Teeguarden, whose shop is around the corner from the heaviest of the cutting and pipe laying, said by and large, her customers can still get to her – even if they have to make a return trip.

“I’m just so thankful for my loyal customers,” she said. “They continue to come.”

Teeguarden said she feels the economy’s retail sector remains sluggish, “and throw in a couple of construction projects, and it just adds to the stress,” she said.

Compounding the problem is the continuing flow of heavy trucks north and south along State Street that are now being squeezed through a construction zone at the city’s main intersection, Teeguarden said.

However, not every business in the area has been slammed by the construction as hard as those depending upon walkup traffic to ring the register.

Audiologist Christina McQueeney of Greenleaf Hearing Healthcare at 24 N. State St. said her business hasn’t been hurt.

“I can’t say that it has really affected my business,” McQueeney said. “My clients need to hear and need my services. If it’s a store or restaurant, I can see how it might affect them, but with a medical office, I think there’s a different take on it.”

Donnie Reimer of Baker-Reimer Insurance Agency on the northwest corner of the State/North street intersection said though the work has been disruptive, especially getting in and out of his parking lot at times, his business has not suffered a loss.

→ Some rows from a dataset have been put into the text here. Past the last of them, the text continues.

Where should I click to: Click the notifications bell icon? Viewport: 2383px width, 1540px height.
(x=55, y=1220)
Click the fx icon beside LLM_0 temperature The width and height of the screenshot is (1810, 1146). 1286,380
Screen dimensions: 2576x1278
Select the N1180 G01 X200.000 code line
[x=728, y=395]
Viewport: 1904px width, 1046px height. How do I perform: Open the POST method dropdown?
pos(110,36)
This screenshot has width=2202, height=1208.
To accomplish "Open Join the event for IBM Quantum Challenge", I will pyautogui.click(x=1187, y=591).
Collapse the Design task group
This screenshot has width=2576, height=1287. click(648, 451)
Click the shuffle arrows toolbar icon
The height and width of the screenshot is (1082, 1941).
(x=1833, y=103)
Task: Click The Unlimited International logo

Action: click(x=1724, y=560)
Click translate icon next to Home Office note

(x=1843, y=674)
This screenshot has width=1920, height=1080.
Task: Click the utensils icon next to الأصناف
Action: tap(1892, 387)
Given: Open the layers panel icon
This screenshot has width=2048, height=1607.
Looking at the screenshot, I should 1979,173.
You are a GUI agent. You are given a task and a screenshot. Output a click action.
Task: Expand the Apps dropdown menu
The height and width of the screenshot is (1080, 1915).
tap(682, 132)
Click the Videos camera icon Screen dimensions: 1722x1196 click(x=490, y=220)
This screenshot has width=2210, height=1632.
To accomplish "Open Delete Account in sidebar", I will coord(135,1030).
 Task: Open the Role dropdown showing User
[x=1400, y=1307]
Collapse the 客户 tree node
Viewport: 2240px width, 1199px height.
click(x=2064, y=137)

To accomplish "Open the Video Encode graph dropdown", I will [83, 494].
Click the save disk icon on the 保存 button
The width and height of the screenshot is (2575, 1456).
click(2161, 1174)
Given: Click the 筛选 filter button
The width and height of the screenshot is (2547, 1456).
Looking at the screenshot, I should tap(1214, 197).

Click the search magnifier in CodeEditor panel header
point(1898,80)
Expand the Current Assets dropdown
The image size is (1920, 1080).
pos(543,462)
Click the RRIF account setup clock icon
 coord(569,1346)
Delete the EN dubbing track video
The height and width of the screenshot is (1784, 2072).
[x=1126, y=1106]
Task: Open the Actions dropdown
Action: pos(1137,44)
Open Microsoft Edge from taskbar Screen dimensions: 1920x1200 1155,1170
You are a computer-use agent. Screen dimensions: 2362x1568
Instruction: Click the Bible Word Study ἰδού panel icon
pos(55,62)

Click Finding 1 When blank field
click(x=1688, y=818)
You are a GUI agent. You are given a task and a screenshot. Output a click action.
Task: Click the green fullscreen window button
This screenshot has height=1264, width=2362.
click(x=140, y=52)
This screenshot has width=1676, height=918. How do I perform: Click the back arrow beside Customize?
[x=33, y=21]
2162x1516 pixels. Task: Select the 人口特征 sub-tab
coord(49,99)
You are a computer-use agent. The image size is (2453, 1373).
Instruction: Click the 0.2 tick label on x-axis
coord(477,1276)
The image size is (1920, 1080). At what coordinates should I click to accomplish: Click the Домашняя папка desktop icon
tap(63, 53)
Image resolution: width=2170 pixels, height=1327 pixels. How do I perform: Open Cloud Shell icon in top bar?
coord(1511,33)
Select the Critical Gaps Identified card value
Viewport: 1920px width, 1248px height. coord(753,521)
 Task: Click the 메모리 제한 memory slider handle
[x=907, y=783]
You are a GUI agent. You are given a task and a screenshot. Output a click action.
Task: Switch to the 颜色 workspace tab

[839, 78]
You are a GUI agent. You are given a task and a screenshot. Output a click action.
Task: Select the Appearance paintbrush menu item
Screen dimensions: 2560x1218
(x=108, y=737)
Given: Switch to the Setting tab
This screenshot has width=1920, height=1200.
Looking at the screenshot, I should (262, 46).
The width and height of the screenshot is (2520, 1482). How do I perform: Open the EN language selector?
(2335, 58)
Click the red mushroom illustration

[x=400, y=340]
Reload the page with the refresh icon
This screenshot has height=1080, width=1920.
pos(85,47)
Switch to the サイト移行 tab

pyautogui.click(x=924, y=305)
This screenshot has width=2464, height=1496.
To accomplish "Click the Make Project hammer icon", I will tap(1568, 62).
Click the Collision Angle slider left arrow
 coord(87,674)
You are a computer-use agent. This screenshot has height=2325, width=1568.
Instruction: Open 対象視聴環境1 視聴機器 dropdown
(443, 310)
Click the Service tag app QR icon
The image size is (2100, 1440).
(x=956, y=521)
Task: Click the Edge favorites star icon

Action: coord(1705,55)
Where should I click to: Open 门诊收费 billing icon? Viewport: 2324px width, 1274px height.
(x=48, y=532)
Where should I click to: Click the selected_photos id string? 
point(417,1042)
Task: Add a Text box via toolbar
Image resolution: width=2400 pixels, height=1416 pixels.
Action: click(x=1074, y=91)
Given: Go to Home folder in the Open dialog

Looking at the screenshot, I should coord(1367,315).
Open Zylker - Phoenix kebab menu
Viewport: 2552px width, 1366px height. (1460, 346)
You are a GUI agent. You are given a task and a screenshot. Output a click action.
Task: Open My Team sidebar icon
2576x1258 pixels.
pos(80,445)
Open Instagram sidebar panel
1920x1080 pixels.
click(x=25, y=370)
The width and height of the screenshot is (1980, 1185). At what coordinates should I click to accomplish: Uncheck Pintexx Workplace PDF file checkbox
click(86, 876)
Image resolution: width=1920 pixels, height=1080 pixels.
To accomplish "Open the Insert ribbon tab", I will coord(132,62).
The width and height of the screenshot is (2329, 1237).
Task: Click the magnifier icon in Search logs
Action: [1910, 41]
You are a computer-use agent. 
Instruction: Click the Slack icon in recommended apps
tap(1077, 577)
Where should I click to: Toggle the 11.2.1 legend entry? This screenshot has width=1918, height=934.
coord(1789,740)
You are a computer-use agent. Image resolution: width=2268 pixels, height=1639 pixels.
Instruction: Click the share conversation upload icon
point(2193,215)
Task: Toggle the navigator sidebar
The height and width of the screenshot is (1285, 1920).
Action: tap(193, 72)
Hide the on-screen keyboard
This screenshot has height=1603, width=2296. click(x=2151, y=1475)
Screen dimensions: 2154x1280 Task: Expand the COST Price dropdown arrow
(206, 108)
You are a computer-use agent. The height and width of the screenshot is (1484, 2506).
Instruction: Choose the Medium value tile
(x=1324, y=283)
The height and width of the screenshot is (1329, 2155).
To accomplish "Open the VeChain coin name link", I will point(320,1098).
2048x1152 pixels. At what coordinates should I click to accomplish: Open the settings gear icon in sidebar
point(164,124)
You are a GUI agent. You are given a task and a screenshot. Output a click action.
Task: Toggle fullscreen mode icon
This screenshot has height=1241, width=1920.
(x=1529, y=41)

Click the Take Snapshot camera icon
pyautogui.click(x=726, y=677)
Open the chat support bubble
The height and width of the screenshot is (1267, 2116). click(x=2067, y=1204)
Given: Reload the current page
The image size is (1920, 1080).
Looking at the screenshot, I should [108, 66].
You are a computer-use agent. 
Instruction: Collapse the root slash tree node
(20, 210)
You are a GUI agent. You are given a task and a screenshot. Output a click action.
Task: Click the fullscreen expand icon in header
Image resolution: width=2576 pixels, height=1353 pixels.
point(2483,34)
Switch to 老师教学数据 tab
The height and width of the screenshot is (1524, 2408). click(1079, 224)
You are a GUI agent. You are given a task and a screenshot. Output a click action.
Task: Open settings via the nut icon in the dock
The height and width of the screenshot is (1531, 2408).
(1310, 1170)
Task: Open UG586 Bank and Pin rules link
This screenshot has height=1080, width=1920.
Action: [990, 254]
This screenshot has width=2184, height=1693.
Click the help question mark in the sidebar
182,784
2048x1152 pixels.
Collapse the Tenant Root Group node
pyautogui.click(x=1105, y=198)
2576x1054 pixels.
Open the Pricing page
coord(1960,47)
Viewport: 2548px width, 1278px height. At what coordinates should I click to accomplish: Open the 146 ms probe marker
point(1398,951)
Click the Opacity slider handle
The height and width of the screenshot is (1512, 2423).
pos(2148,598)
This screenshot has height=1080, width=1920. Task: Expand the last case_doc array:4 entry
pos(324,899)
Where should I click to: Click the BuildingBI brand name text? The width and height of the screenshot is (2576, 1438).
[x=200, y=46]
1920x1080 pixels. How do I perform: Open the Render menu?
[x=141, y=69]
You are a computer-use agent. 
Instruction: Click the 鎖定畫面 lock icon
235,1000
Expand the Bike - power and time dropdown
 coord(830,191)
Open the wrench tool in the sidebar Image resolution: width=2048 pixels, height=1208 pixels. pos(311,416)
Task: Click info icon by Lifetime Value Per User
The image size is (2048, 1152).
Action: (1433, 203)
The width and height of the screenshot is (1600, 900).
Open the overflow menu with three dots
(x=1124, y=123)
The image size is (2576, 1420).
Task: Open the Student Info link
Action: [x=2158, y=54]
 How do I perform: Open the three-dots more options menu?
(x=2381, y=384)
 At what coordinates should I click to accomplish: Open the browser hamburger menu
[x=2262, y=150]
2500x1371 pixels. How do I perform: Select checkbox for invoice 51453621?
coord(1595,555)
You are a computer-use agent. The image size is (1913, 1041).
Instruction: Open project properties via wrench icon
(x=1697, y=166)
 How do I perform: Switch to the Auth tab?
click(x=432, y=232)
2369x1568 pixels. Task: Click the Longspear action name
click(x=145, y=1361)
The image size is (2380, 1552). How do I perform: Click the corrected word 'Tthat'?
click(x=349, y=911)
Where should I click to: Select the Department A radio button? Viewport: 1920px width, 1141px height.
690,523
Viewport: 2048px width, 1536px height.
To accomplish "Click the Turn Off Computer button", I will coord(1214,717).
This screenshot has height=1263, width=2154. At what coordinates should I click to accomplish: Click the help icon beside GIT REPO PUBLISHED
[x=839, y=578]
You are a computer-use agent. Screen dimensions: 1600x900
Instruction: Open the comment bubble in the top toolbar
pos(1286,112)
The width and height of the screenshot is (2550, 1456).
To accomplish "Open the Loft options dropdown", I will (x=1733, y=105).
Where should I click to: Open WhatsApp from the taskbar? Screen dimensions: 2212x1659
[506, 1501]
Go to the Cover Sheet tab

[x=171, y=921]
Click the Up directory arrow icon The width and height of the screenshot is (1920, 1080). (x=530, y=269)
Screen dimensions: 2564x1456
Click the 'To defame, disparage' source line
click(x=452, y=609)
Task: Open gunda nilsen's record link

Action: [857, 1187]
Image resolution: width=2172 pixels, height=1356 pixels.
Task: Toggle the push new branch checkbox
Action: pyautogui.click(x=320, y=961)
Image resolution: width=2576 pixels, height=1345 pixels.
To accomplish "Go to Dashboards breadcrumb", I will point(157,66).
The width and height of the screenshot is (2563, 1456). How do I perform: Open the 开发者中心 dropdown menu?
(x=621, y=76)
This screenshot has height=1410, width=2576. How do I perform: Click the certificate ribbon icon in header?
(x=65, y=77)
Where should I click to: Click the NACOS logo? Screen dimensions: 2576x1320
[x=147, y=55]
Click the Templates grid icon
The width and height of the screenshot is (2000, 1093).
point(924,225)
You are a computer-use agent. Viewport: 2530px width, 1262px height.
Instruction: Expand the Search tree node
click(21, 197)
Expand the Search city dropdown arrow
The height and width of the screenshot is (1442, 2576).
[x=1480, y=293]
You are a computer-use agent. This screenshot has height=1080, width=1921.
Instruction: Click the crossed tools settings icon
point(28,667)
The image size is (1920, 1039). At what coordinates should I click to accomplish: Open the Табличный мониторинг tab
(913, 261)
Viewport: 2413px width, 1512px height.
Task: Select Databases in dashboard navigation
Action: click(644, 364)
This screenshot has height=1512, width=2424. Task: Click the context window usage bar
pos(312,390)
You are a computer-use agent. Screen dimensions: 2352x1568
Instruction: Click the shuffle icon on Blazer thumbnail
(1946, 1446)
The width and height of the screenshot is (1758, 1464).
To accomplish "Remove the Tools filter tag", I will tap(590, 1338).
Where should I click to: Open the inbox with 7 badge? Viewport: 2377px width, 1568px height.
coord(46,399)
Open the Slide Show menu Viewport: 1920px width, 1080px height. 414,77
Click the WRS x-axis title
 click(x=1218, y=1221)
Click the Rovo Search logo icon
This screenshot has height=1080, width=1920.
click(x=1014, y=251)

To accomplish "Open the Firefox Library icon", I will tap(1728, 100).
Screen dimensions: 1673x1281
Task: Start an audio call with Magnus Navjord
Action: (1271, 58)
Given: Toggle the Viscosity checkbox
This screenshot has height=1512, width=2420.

 Reimer said he was not as reliant on walk-in traffic as some other establishments in the area, and the customers who required an office visit had parking access along both streets.

“The (contractors) have also really communicated with me well,” Reimer said. “If they know they’re going to start something that’s going to take all day, they come in and tell us about it.”

Greenfield Mayor Chuck Fewell said he acknowledges the impact the project has had on local business owners in the area, but he hopes they understood that improvements were being made.

“I really hate to inconvenience people,” Fewell said, “but when you’re making progress and improvements, sometimes there’s an inconvenience. But when it’s done, it’s all for the better.

“We’re going to be following that restorative process,” Fewell said. “We want to get the city back to attractive, and Vectren’s been very good to work with.”